Сева сообщил мне все это потом. Но и в то утро мне было ясно, что я делал с Лилей. Я знал себя хорошо.

– Да ты нервничал, потому что я не обращала на тебя внимания, – уговаривала себя Розанн. Я же стал погружаться в дремоту, собирающуюся перейти в сладкий сон. Вы думаете, я заснул? Хуя. Она не дала мне спать. Ее вывезенная из Германии любовь к порядку призывала ее убрать квартиру. Так как я был в доме, нужно было меня использовать. Меня впоследствии удивляла ее способность использовать меня и, очевидно, всех. Если я уходил от нее даже после любви, даже в два часа ночи, она не забывала вручить мне пакет с мусором, который мне следовало сунуть по пути в мусоропровод. Если я приходил к ней загорать, она всегда придумывала мне работу – то я должен был помогать ей пересаживать цветок, то появлялось другое столь же неотложное дело…
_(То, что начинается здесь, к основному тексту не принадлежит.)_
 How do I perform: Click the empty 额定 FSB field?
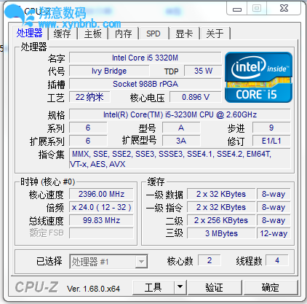(x=101, y=233)
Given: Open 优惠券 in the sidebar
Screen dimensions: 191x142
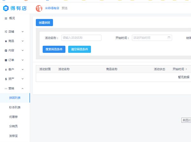Looking at the screenshot, I should pyautogui.click(x=13, y=117).
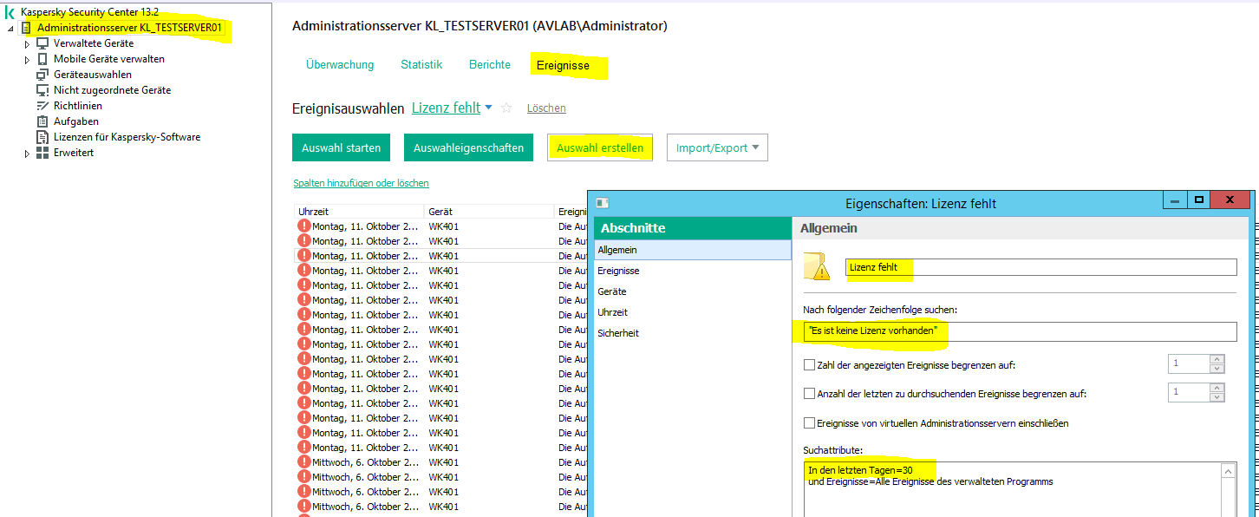Viewport: 1259px width, 517px height.
Task: Click the Richtlinien icon in sidebar
Action: point(42,106)

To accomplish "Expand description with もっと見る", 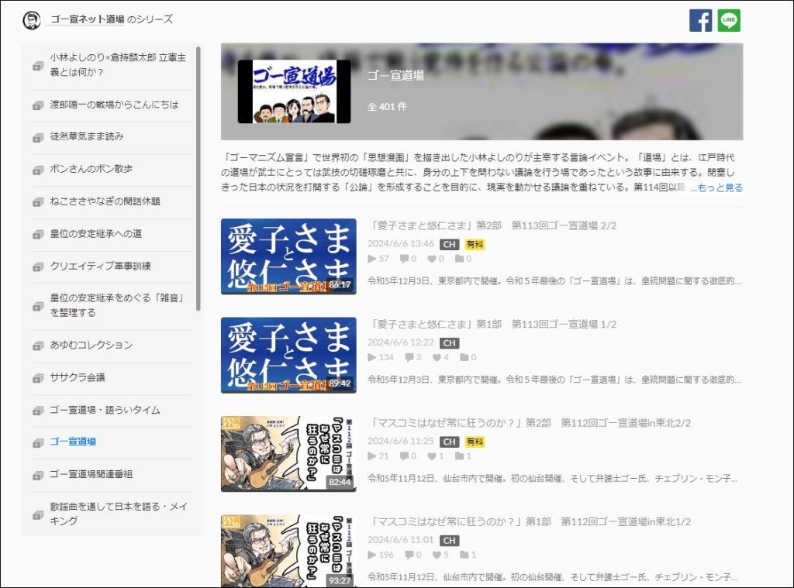I will click(x=716, y=187).
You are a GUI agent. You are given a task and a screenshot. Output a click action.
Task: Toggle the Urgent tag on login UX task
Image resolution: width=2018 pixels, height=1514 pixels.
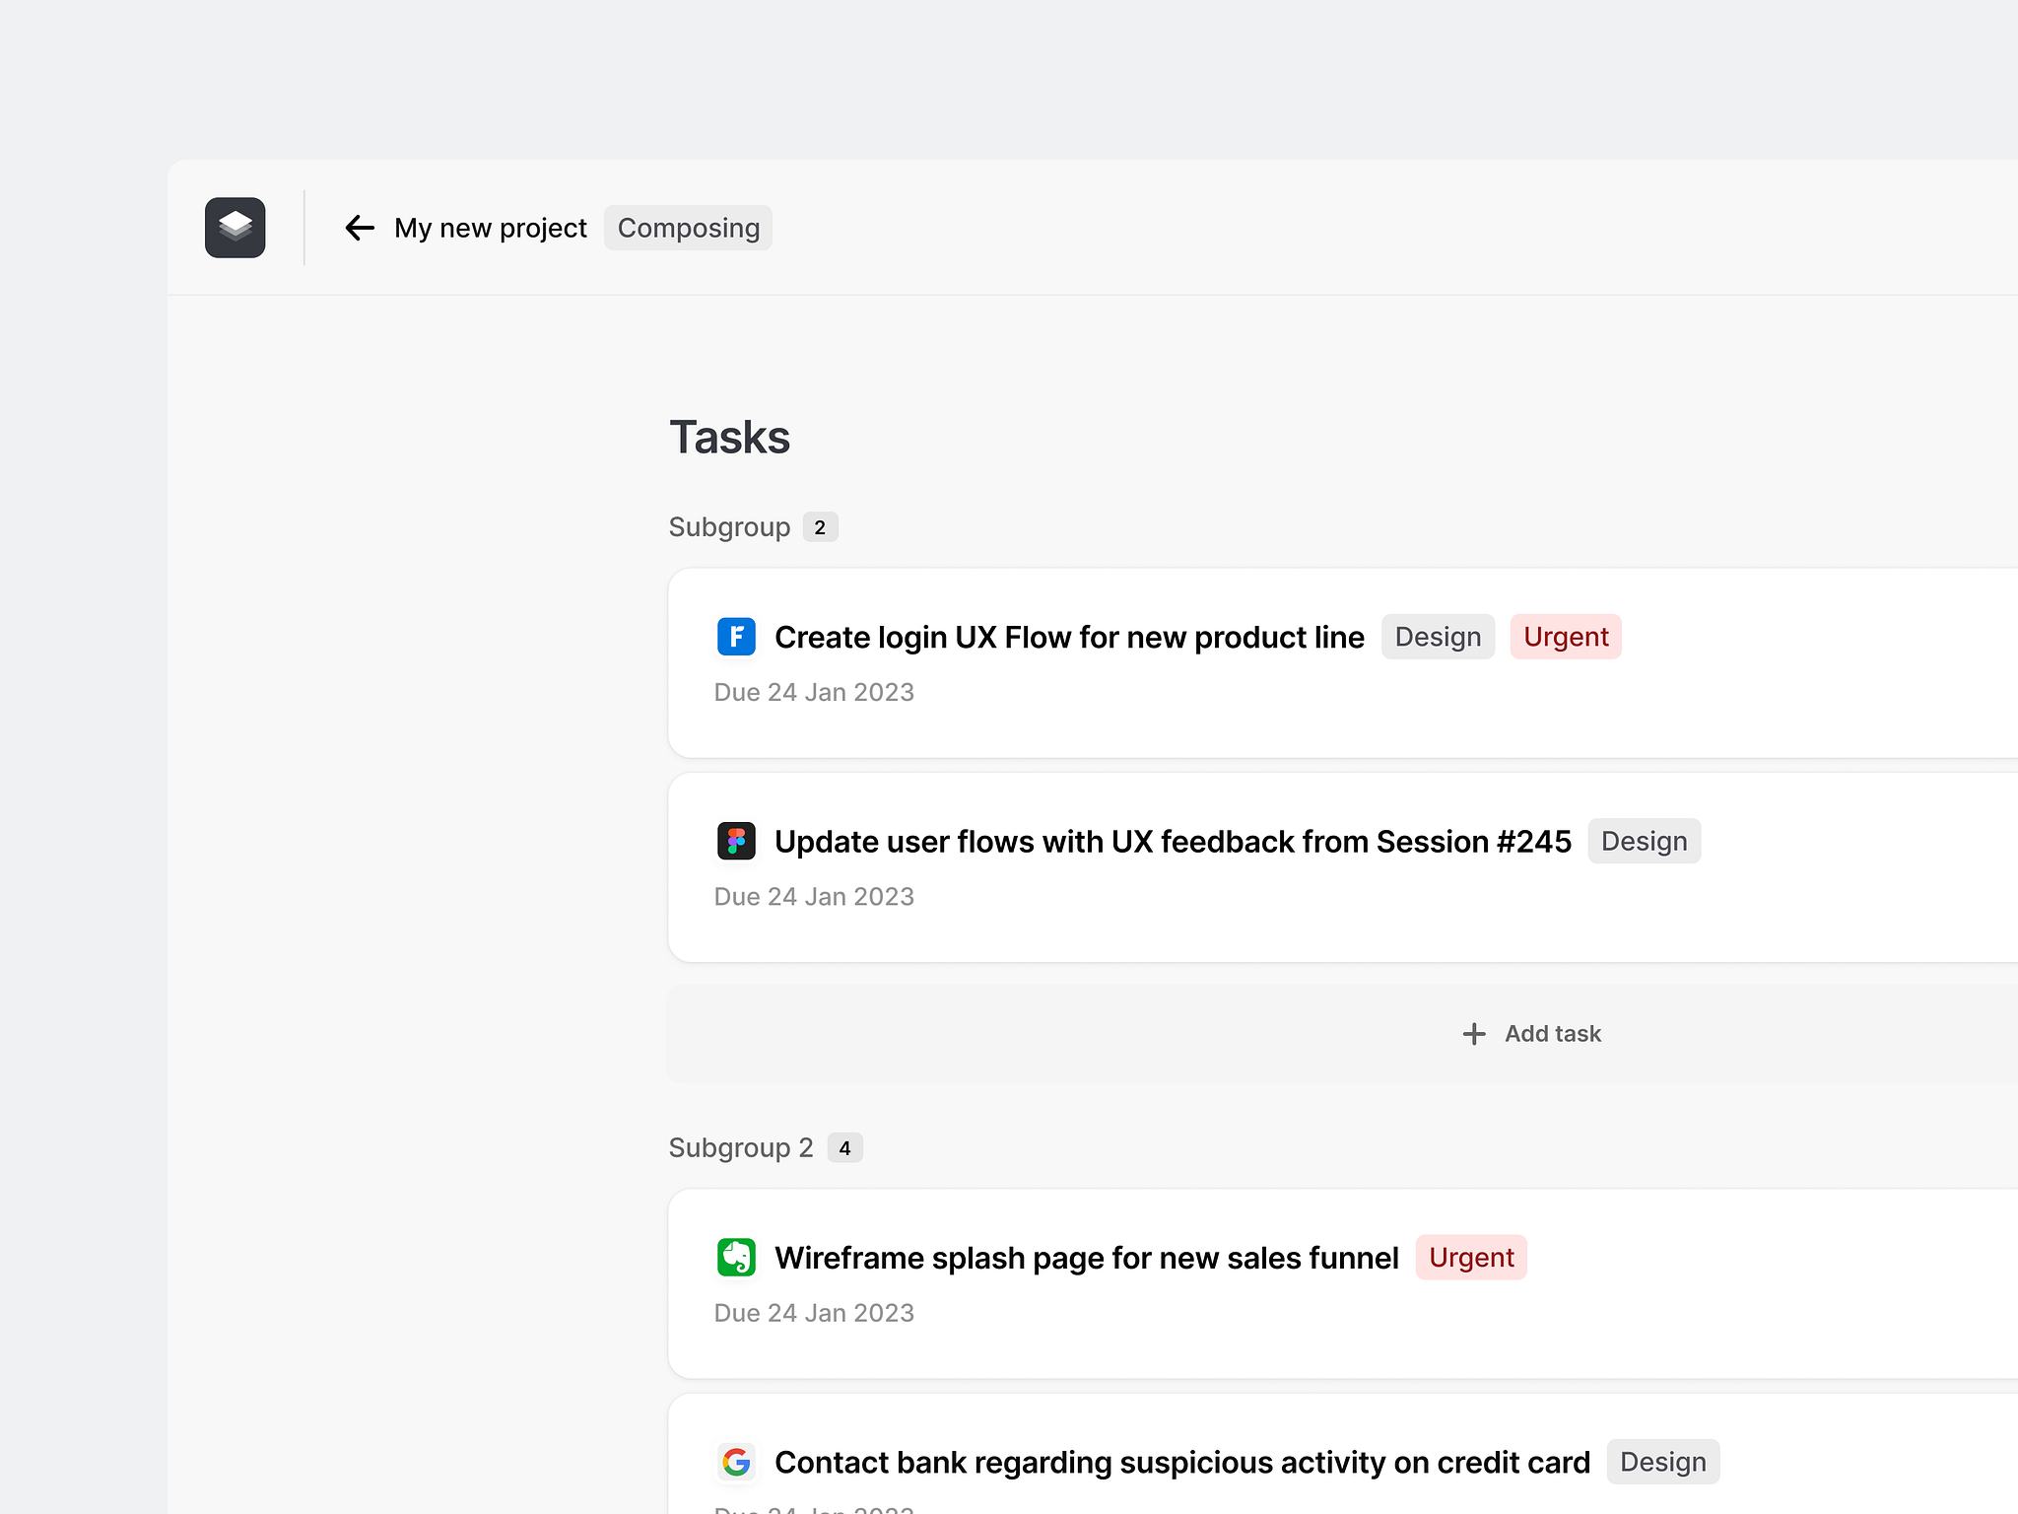click(x=1566, y=637)
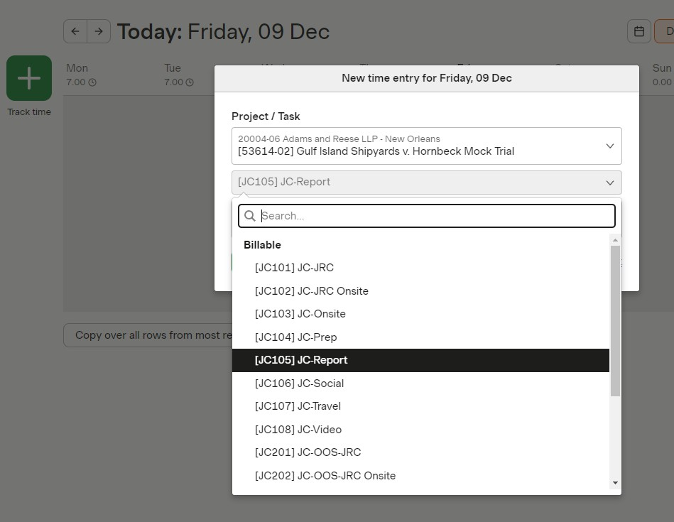Select highlighted [JC105] JC-Report option

[x=301, y=360]
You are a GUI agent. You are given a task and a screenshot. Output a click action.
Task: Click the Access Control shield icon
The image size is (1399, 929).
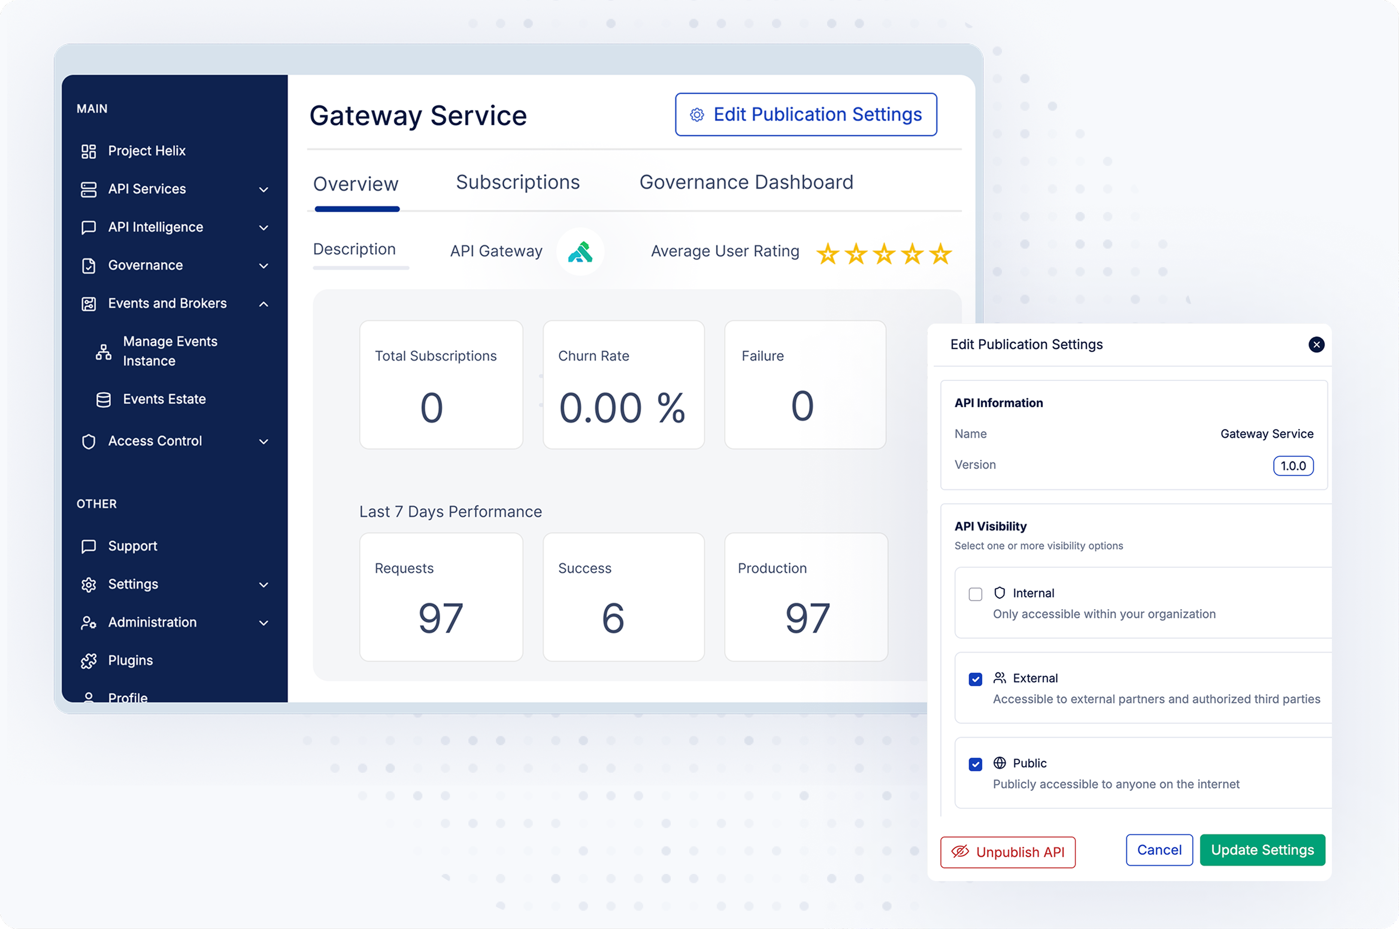tap(88, 441)
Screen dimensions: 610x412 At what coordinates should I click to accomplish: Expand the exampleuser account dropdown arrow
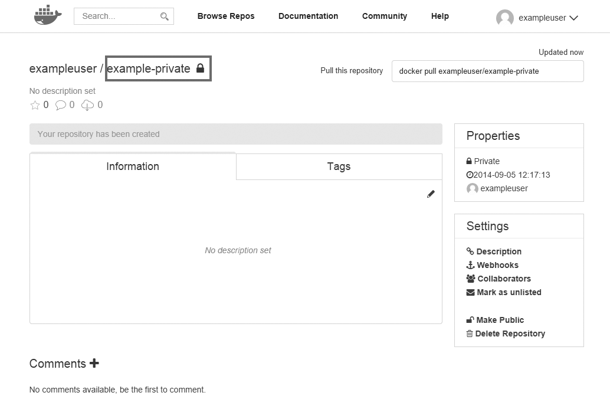click(x=573, y=18)
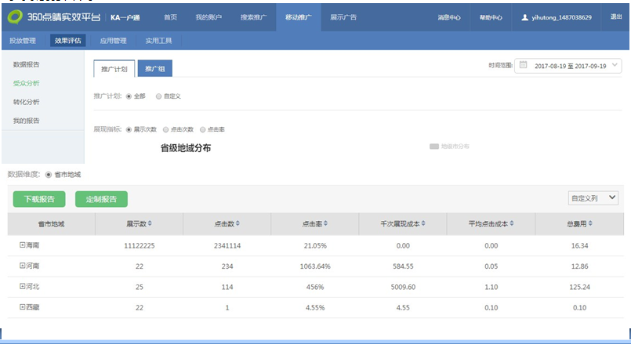Click the 下载报告 button

click(39, 199)
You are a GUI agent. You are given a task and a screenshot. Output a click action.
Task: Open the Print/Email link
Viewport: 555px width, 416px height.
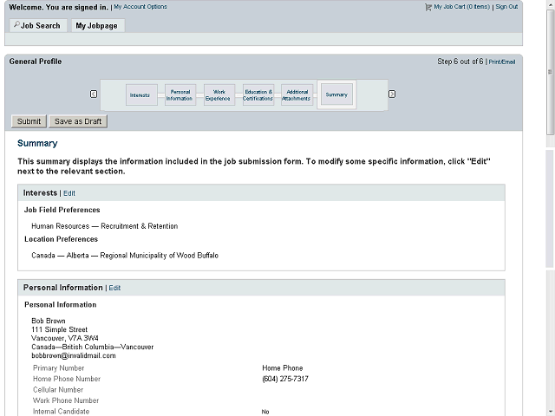[502, 62]
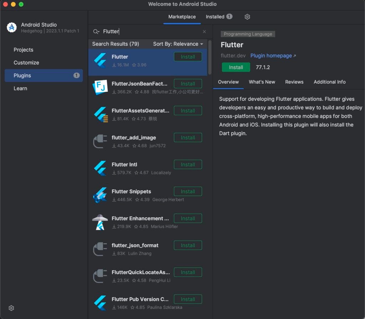The image size is (365, 319).
Task: Click the Flutter Intl plugin icon
Action: pos(101,168)
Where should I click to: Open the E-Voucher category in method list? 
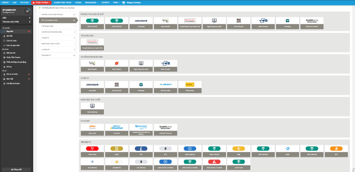57,49
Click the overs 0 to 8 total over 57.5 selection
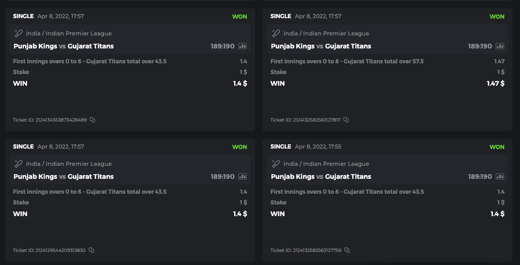 (x=347, y=61)
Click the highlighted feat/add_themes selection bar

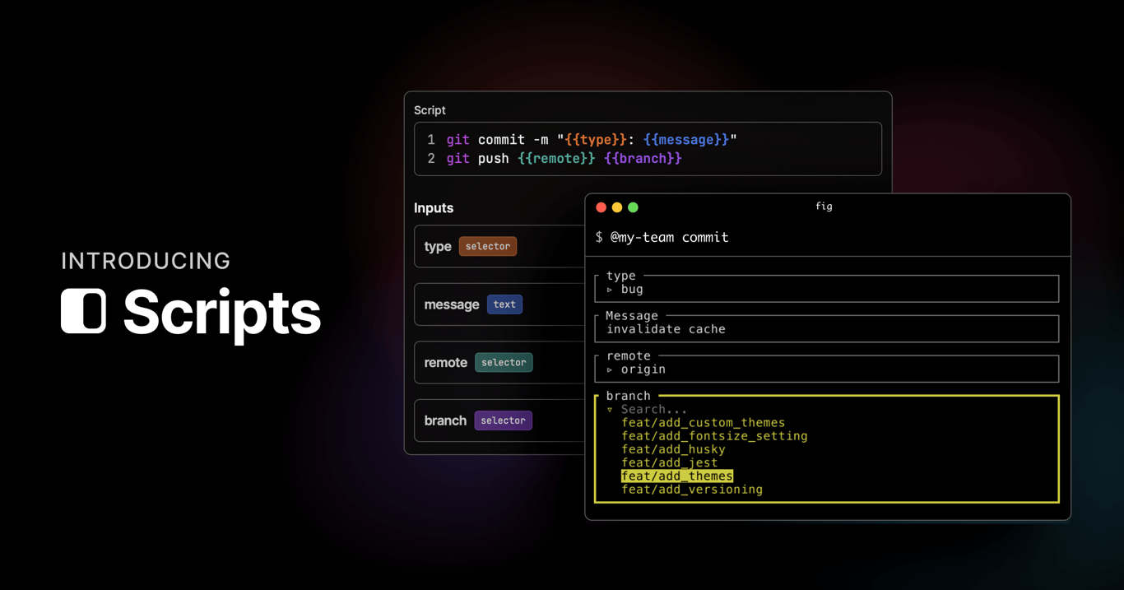click(x=676, y=476)
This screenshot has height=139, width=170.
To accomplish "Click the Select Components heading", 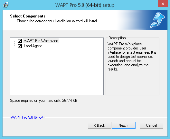I will tap(28, 16).
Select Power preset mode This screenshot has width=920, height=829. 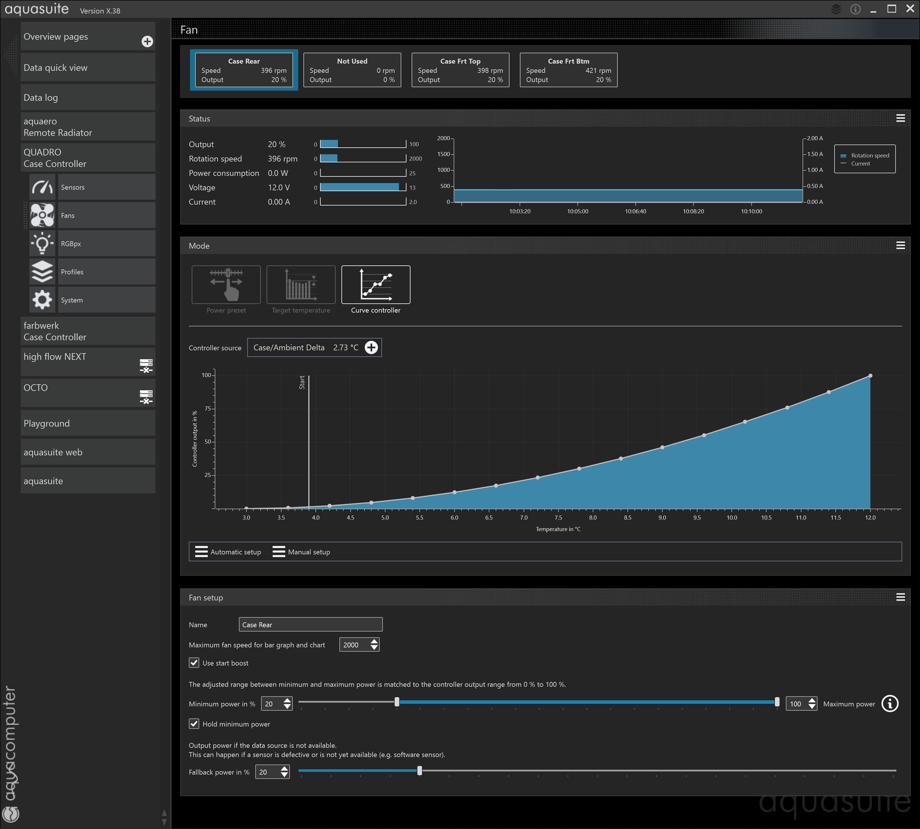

И в то утро она не дала мне спать. Вместо того, чтобы лежать, спать, просыпаться и любить друг друга, – мы как-никак стали любовниками в эту ночь, – я вынужден был, покачиваясь от усталости, и чуть ли не руками поддерживая веки, чтобы глаза не закрывались, переползти в гостиную. Потом мы, как сонные мухи, она злая муха и раздраженная, а я несчастная муха, подчиняющаяся чужой воле, завтракали на веранде.

Все было в малых количествах, но сервировано. Я предпочел бы есть без тарелок, но побольше. Она что-то ворчала и чуть не плакала, и все время ходила к телефону, долго разговаривала, не забывала она сообщить и о том, что вчера у нее было парти и русские были очень пьяные.

Я пил из большой бутыли вино, голову ломило от солнца. На столе лежал яркокрасный вскрытый помидор, слегка дул ветерок, было, казалось, все для того, чтобы иметь хорошее настроение и счастье, если бы не Розанна. Я пил вино, его принесли так много, что запас его остался на месяц, она всем сказала, чтобы принесли вино, все и принесли послушно.

Я выпил три стакана калифорнийского шабли из галлоновой бутыли, ужасное дерьмо, надо вам сказать, я бы предпочел бутылку божоле, я видел, там у Розанн пять или семь бутылок хорошего вина осталось, зачем пить дерьмо, если можно пить хорошее вино. Но она мне не предложила, а мне не хотелось заводить с ней, раздраженной, разговор о вине, она бы и не поняла. Впоследствии она всегда давала мне плохое вино, хотя рядом лежало хорошее – французское или испанское.

А ведь в общем-то правильно, по-хозяйски – что ж плохому вину пропадать. Она всегда спрашивала меня: «Что, плохое вино?», но она не могла бороться с собой, всегда неизменно давала плохое. Бедняжка, какие душевные муки я ей доставлял. Иногда мне хотелось заорать: «Да, плохое, плохое, говенное вино! Дай-ка мне, Розанна, вон того – испанского! Я в вине толк понимаю, что, Розанка, жалеешь хорошее вино, все равно не покупаешь его – приносят, так дай! Тащи-ка, да не стаканчик, а бутыль!»